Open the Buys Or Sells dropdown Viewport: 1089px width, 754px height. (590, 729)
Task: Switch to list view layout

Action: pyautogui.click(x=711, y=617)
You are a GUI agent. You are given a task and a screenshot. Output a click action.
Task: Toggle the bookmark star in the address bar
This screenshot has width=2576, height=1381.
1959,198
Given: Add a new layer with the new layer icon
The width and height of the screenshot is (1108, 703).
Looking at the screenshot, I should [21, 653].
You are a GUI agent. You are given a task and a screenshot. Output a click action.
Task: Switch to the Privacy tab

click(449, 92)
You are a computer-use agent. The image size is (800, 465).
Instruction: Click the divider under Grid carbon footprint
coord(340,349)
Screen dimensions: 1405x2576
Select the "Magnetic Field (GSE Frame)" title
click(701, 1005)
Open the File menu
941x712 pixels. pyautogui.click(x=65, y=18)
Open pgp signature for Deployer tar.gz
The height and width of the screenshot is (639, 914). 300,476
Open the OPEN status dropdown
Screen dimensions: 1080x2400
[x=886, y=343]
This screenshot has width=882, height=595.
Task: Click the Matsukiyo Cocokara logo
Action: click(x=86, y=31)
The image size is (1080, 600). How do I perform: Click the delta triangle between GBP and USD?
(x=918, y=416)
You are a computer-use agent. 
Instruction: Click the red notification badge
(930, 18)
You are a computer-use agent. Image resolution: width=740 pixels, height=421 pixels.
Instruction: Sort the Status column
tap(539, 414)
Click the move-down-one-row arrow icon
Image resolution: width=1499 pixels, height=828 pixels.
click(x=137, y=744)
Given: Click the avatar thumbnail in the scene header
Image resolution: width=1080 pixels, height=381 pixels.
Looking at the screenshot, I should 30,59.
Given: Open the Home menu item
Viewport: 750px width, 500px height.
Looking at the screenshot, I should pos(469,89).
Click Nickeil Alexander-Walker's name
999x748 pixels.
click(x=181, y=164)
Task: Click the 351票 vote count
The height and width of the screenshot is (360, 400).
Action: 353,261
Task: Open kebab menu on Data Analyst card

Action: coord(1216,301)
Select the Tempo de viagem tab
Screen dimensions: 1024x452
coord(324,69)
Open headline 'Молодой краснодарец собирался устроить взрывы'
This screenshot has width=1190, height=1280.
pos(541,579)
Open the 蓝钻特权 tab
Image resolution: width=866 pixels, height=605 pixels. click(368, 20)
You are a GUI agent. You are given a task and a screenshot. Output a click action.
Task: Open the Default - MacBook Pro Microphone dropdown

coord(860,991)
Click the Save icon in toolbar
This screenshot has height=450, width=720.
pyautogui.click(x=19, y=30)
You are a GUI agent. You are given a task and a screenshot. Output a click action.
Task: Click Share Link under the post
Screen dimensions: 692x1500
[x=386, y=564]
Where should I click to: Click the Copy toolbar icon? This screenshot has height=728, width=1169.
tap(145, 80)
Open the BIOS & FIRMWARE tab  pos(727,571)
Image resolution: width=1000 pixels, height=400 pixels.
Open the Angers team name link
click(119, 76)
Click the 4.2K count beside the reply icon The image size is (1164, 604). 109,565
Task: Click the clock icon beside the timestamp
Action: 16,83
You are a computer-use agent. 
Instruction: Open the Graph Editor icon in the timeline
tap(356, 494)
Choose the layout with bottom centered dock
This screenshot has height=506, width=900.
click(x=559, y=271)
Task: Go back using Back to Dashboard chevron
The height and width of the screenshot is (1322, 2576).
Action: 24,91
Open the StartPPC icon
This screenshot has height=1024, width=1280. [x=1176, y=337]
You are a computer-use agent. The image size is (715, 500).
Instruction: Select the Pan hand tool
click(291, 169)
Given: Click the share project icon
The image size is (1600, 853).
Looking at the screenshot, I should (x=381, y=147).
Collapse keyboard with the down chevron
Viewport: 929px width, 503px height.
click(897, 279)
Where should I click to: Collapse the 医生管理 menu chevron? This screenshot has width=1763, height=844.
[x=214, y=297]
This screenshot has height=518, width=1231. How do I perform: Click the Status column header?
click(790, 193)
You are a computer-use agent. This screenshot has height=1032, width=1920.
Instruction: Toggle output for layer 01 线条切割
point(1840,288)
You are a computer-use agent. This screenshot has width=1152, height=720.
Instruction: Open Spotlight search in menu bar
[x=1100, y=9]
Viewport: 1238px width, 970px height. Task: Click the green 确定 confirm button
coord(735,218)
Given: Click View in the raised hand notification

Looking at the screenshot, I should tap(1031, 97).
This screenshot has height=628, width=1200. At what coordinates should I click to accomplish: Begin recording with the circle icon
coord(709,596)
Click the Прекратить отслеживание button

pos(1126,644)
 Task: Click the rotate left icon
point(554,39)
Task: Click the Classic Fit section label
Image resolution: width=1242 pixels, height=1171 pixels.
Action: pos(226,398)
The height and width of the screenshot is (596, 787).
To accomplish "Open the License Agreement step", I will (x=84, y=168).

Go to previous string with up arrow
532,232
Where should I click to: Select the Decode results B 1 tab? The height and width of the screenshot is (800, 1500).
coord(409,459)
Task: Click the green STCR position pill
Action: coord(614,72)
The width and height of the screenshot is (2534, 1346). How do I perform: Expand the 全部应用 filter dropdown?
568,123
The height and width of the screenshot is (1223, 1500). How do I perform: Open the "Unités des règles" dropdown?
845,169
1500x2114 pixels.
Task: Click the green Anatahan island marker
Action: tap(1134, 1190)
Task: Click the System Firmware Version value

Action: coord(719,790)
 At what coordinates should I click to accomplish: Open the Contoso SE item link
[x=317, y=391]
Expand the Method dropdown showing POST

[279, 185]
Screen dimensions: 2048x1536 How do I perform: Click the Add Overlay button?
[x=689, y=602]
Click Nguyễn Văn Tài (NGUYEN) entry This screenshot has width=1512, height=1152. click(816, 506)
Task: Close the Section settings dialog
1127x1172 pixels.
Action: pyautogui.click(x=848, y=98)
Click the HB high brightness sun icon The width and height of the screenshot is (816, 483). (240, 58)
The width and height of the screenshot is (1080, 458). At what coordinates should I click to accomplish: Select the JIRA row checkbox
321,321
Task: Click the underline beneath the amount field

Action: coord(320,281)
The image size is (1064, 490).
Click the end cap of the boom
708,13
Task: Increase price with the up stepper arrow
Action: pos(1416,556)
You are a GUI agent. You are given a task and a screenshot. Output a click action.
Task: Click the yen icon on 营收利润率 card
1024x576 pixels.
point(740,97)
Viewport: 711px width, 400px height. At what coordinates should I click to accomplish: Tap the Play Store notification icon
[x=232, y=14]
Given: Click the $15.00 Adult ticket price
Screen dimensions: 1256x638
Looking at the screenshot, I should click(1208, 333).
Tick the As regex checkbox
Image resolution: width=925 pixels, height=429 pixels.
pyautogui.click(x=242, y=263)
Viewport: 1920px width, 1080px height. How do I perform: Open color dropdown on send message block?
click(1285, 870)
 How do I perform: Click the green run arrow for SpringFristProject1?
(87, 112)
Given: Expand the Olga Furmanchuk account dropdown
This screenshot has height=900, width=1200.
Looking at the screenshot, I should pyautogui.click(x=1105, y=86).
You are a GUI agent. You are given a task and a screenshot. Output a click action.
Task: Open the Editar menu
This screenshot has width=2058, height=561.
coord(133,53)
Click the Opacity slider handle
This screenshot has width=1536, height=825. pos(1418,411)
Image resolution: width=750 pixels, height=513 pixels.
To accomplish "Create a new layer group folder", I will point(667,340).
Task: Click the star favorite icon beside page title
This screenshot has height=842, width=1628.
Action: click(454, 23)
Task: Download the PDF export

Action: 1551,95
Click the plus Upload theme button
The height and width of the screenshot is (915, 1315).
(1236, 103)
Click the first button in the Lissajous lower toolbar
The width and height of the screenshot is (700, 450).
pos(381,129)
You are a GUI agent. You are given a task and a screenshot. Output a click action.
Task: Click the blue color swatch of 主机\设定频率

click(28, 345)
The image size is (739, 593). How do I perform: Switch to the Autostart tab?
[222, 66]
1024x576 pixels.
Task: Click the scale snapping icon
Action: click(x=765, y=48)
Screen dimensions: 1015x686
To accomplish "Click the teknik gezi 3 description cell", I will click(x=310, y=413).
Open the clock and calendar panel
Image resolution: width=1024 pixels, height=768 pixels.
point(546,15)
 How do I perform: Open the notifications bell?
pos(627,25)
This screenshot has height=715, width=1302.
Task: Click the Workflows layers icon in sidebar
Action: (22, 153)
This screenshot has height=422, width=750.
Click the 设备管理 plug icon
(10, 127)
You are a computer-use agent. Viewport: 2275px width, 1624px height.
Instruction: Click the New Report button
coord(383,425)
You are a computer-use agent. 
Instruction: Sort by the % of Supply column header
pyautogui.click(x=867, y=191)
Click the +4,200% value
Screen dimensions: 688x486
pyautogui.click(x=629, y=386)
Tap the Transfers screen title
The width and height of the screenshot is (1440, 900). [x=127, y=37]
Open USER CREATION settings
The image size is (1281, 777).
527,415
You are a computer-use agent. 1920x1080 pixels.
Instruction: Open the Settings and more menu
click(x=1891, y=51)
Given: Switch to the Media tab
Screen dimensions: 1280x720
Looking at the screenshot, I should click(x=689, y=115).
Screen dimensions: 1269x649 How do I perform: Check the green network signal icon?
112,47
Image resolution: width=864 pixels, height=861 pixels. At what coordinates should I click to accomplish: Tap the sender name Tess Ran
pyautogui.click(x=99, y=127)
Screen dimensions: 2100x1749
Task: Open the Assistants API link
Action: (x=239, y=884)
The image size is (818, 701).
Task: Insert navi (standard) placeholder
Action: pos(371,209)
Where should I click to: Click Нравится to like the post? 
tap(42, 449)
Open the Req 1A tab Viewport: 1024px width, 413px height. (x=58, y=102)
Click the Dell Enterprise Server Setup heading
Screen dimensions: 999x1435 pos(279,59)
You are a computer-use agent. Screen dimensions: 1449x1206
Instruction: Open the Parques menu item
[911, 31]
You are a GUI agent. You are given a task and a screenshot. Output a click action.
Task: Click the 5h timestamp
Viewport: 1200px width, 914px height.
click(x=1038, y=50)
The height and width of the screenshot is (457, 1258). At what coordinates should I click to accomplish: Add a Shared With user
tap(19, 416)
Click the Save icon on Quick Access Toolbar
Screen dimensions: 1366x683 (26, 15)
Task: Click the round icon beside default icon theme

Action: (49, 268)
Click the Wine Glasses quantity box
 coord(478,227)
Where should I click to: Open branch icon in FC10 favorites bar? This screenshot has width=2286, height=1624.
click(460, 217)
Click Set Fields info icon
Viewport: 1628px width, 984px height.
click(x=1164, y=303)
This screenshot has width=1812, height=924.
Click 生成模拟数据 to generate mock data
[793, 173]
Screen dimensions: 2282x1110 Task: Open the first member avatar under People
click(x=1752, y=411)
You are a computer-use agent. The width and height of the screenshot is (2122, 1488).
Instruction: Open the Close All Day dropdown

* PROBLEM STATEMENT: Print the data from the line with "has height=1032, width=1920." through the line with "Action: coord(614,72)", both lines included, keeping each line as it is.

* RESPONSE:
You are a computer-use agent. This screenshot has height=1032, width=1920.
Instruction: Toggle output for layer 01 线条切割
point(1840,288)
You are a computer-use agent. This screenshot has width=1152, height=720.
Instruction: Open Spotlight search in menu bar
[x=1100, y=9]
Viewport: 1238px width, 970px height. Task: Click the green 确定 confirm button
coord(735,218)
Given: Click View in the raised hand notification

Looking at the screenshot, I should tap(1031, 97).
This screenshot has height=628, width=1200. At what coordinates should I click to accomplish: Begin recording with the circle icon
coord(709,596)
Click the Прекратить отслеживание button

pos(1126,644)
 Task: Click the rotate left icon
point(554,39)
Task: Click the Classic Fit section label
Image resolution: width=1242 pixels, height=1171 pixels.
Action: pos(226,398)
The height and width of the screenshot is (596, 787).
To accomplish "Open the License Agreement step", I will (x=84, y=168).

Go to previous string with up arrow
532,232
Where should I click to: Select the Decode results B 1 tab? The height and width of the screenshot is (800, 1500).
coord(409,459)
Task: Click the green STCR position pill
Action: coord(614,72)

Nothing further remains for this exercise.